Our response: Based on the retrospective cohort study from 1975-2010 by Bailey et al , incidence
rates of colon cancer and rectal cancer among the patients who are 20-34 years of age increased by
90% and 124.2% , respectively (JAMA Surg. 2015;150(1):17-22 ). Based on the literature, it seems that
young people are more likely to develop colon cancer particularly colitis associated cancer (CAC) than
adults. We have toned down the statement with precise information in the revised manuscript (on Page
4).
5.On page 16: “Presence of CD3+ CD8+ CD45RO+ and granzyme B in human colonic tumours is
positively associated with disease severity as well as poor prognosis.” This is in defiance of high profile
reports about lymphocyte infiltrations and good outcome from CRC over the last 70 years.
Our response: This sentence has been modified in the revised version of our manuscript (on page 17).
We have already mentioned the anti-tumor role of CD8 T cells.
6. I found myself writing endless question marks because I did not believe statements or simply could
not follow the text. This is a difficult area to review, and there was not a clear marker in the biology
separating spontaneous sporadic CRC and IBD-related inflammation driven CRC.
Our response: Although there is no clear distinction at the later stage of CRC and IBD- related
inflammation driven CRC, the initiation and pathogenesis, in particular genetic alterations, of CRC and
IBD-related CRC are distinct at early stage. Several studies have supported this conclusion.
Reviewer 3:
The review entitled "Mechanisms of mucosal signaling in colitis-associated cancer" by Subramaniam et
al. described the important molecules, cells and microenvironment in the development of colitisassociated cancer, as well as the signaling molecules as potential targets for the treatment of such
disease. This review provides valuable information for those working on colorectal cancer and drug
discovery.
The following comments should be addressed prior to acceptance for publication.

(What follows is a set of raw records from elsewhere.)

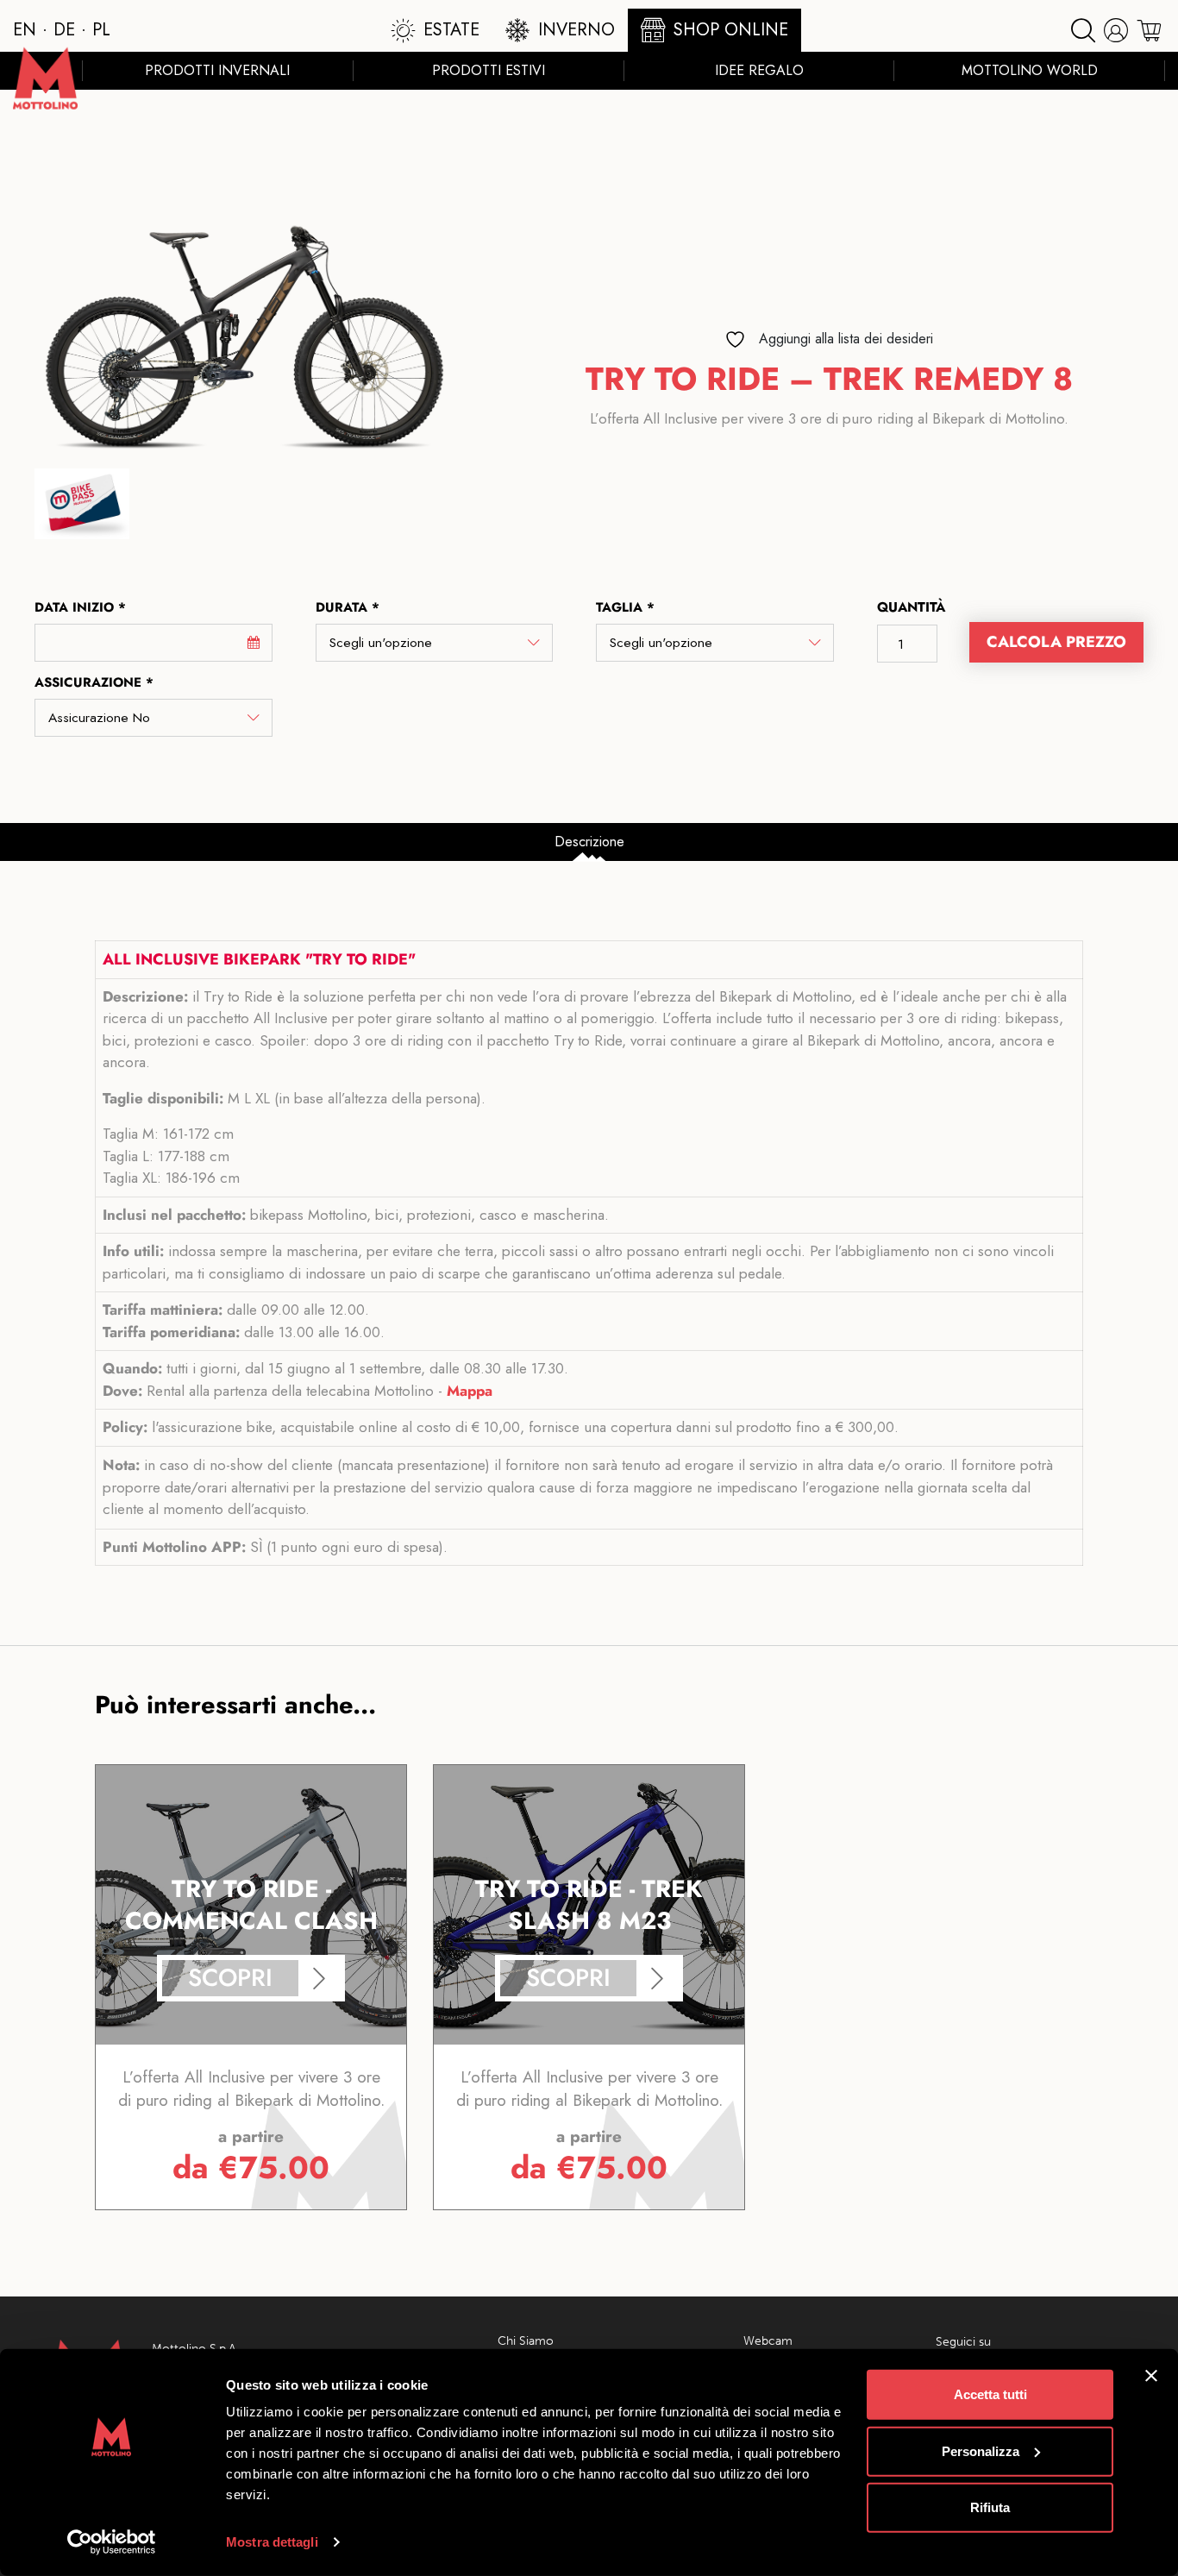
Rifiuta (990, 2507)
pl (101, 29)
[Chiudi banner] (1151, 2376)
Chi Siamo (526, 2341)
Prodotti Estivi (488, 70)
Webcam (768, 2341)
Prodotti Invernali (217, 70)
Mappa (469, 1390)
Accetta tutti (990, 2394)
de (64, 29)
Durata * (347, 607)
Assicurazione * (94, 682)
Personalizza (980, 2450)
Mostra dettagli (272, 2542)
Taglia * (625, 607)
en (24, 29)
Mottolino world (1030, 70)
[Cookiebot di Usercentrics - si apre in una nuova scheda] (111, 2542)
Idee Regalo (759, 70)
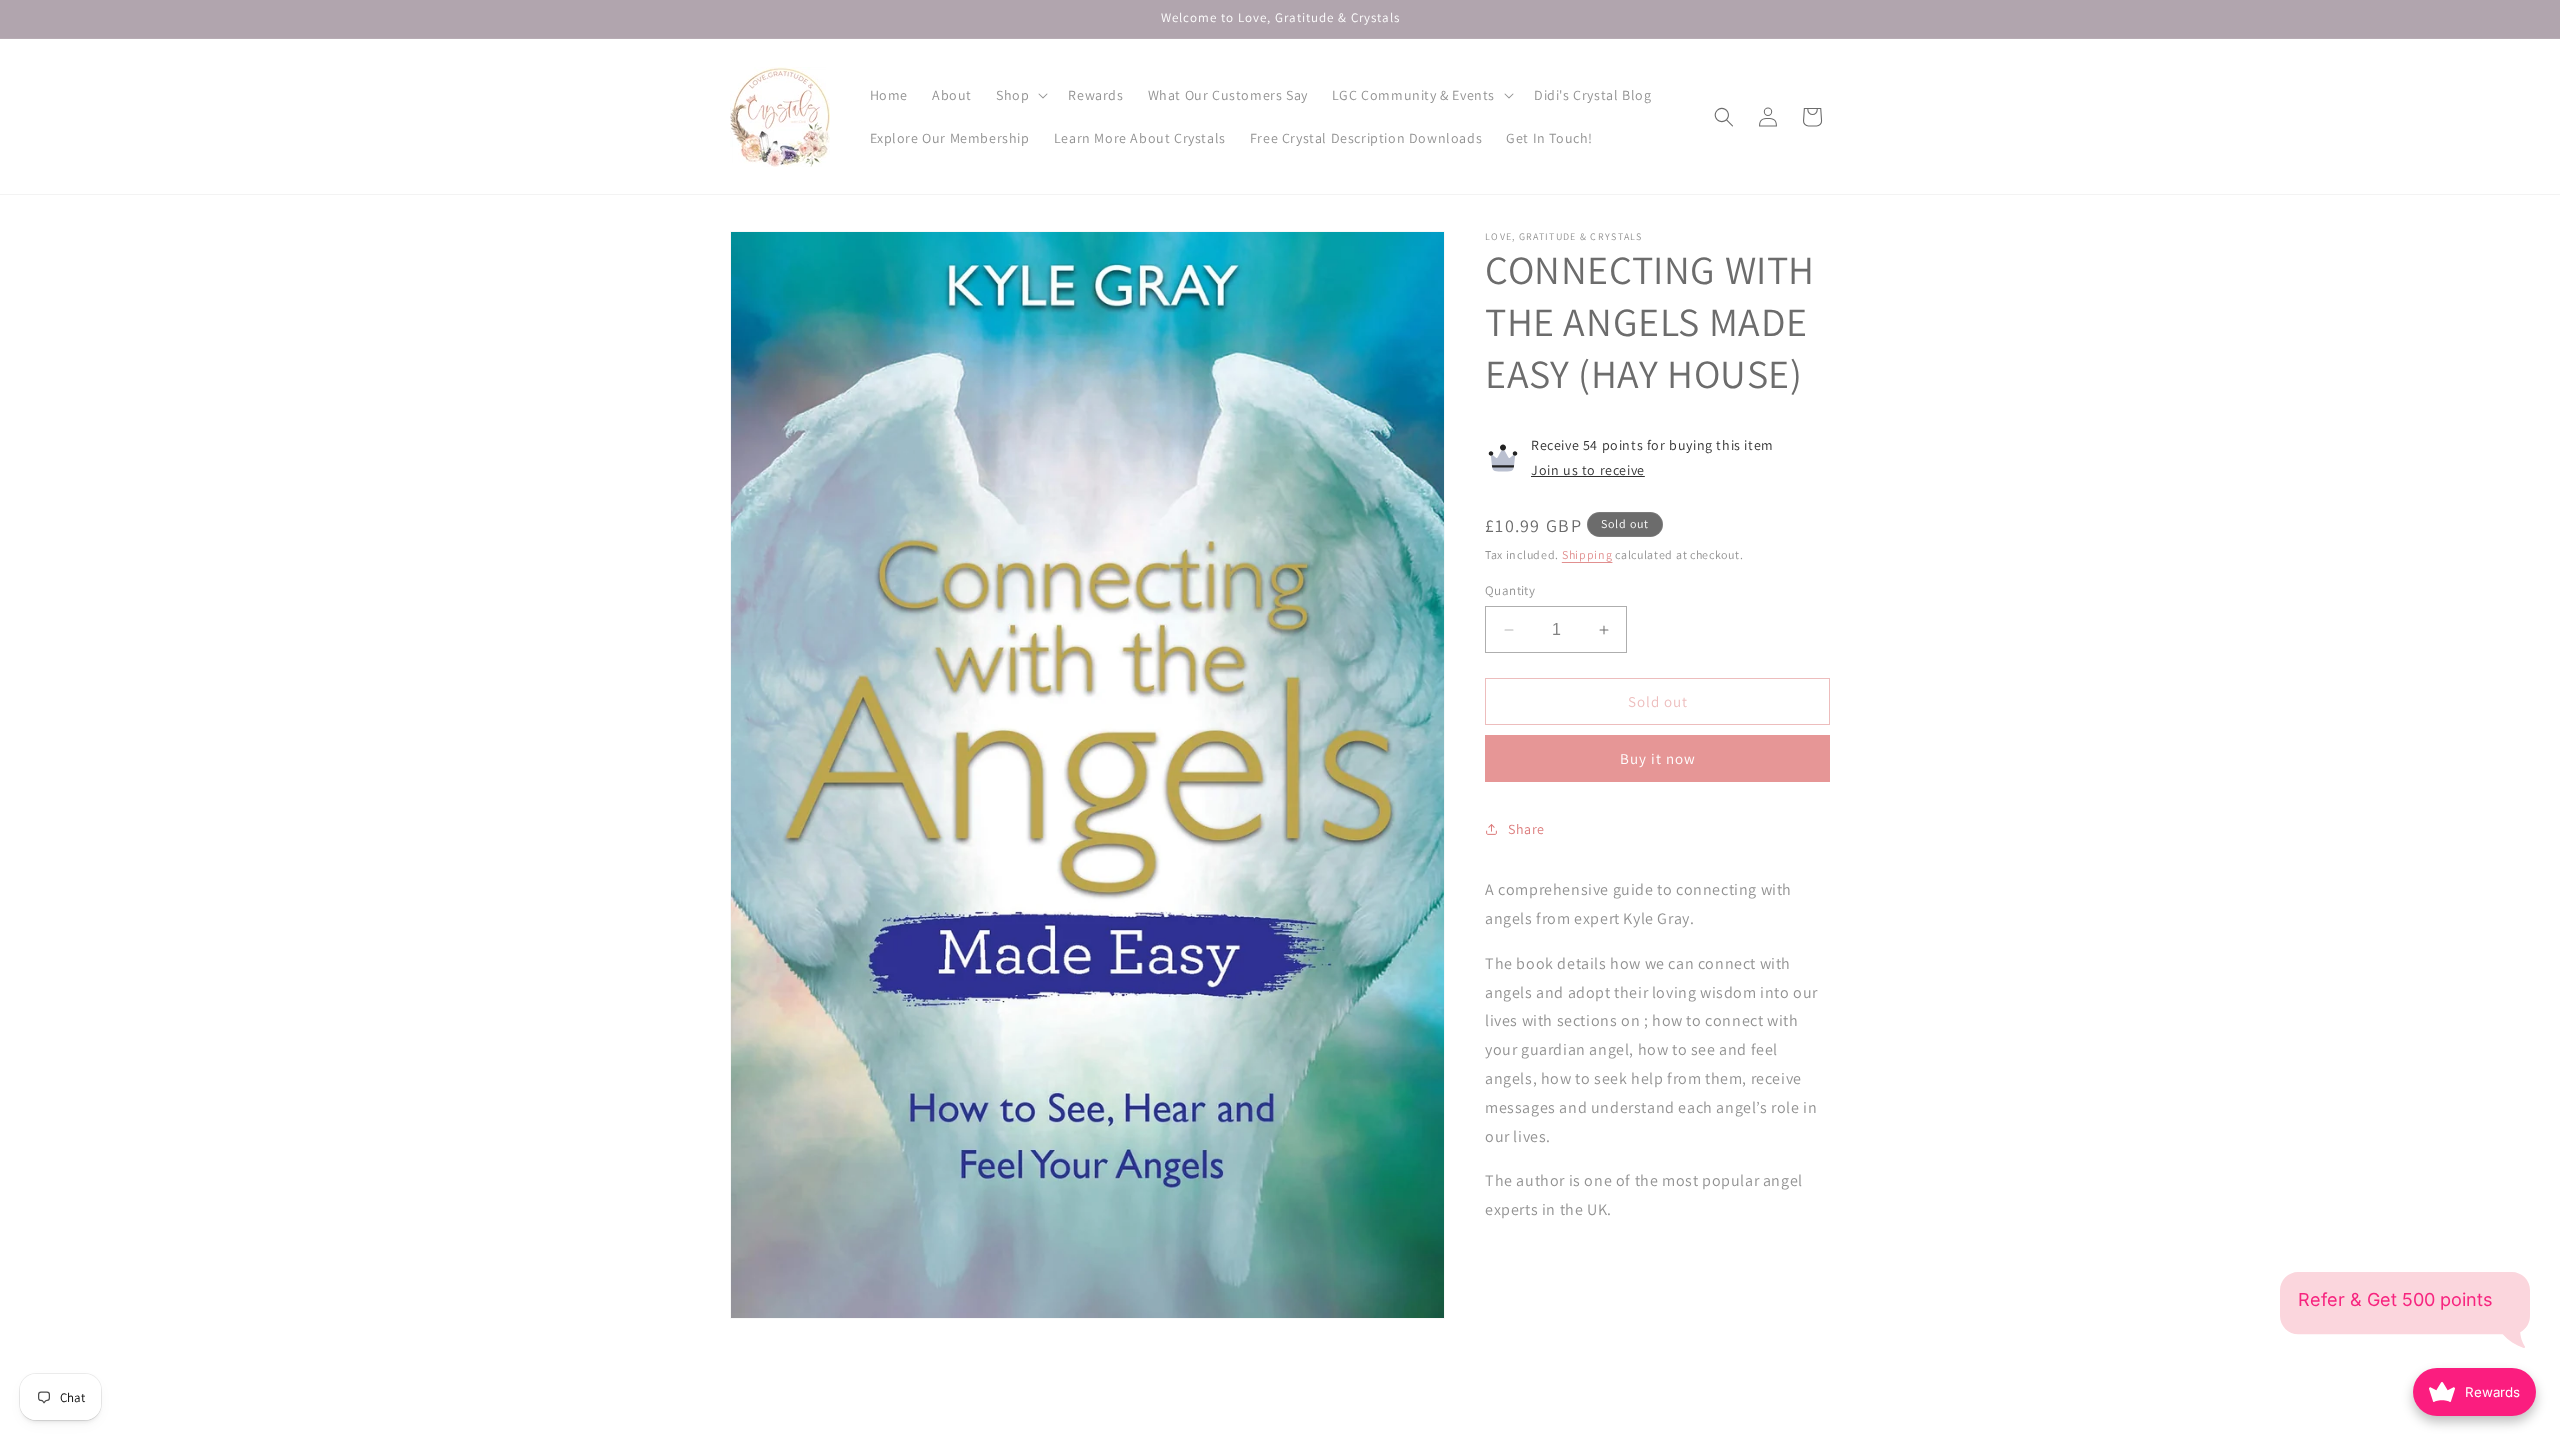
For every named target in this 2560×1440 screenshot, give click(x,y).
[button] (1020, 95)
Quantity (1510, 590)
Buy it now (1658, 758)
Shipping (1587, 554)
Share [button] (1526, 829)
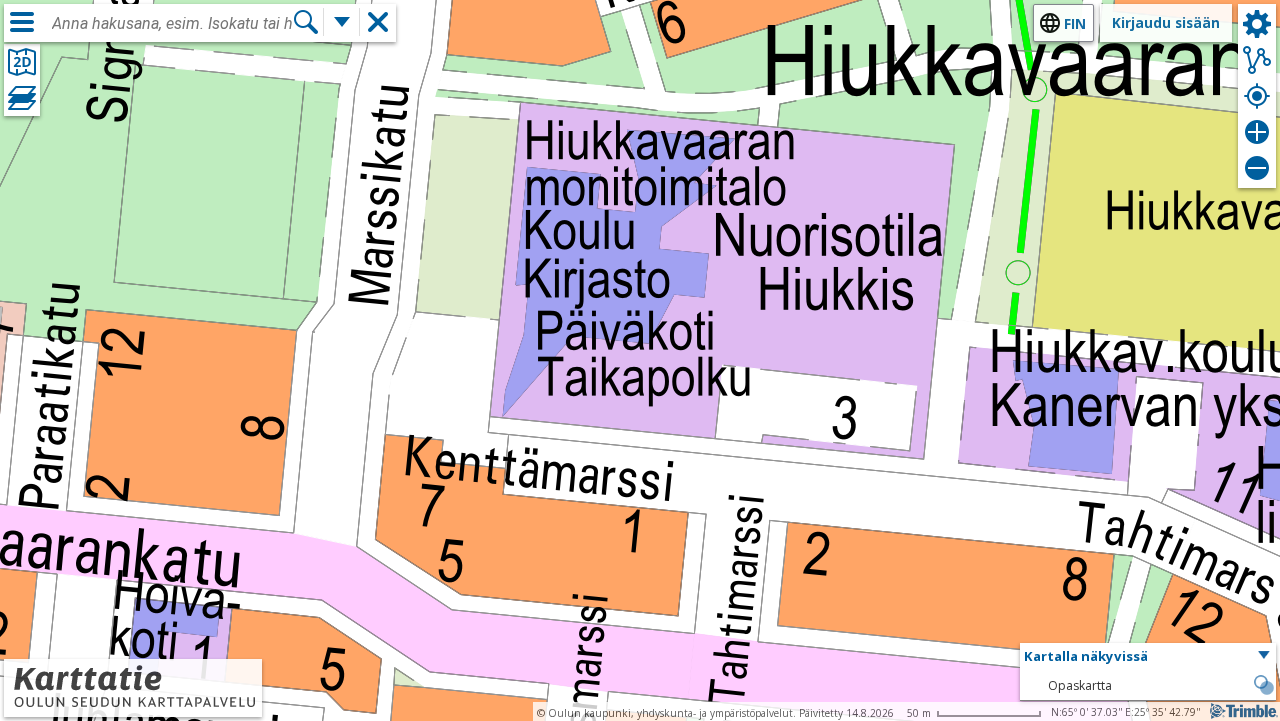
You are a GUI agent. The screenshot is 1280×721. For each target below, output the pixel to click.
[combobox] (172, 24)
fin (1075, 23)
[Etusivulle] (133, 703)
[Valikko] (22, 22)
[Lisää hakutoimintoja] (342, 22)
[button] (1148, 657)
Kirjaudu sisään (1166, 22)
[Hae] (306, 22)
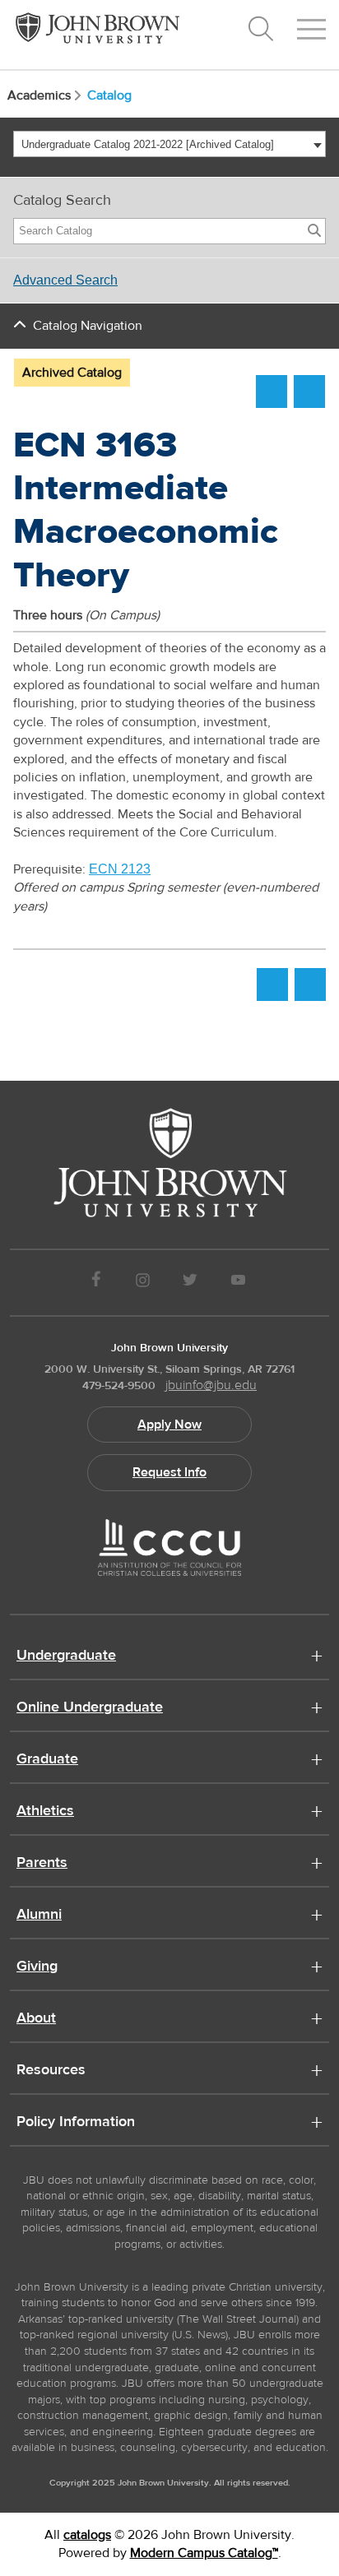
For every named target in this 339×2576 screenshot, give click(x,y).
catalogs (87, 2535)
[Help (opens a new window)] (309, 391)
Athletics (45, 1812)
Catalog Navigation (87, 325)
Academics (39, 95)
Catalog (109, 95)
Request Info (169, 1472)
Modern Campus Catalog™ (204, 2553)
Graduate (47, 1760)
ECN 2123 (120, 869)
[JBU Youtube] (238, 1282)
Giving (37, 1967)
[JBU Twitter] (189, 1282)
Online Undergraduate (89, 1708)
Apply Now (169, 1424)
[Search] (314, 231)
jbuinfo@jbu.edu (211, 1385)
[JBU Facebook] (96, 1282)
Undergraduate (66, 1656)
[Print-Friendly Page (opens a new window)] (271, 391)
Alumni (39, 1915)
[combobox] (169, 144)
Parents (41, 1864)
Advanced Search (65, 280)
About (36, 2019)
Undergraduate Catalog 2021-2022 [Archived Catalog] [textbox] (147, 144)
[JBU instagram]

1. The authors introduced several inducible molecules during the development of CAC in section 2 with
lots of words, such as TLRs, NLRs, CHI3L1 and MLCK. The authors also need to describe the potential
of these molecules in the treatment of CAC as potential therapeutic targets in section 5.
Our response: We have described the possibility of using CHI3L1, MLCK, TLRs and NLRs in the
revised version (on page 26).
2. For the treatment of CAC, the therapies described in section 5 need to be combined with other
conventional therapies including surgery, chemotherapy and radiation therapy. The authors may discuss
such combination therapies in more details, if any.
Our response: We have briefly mentioned about other possible therapies (on page 24). The scope of the
treatment section is to describe the potential signaling molecules as therapeutic targets.
3. Adding a conclusion section at the end of the manuscript would improve it.
Our response: We have added the conclusion section in our revised manuscript.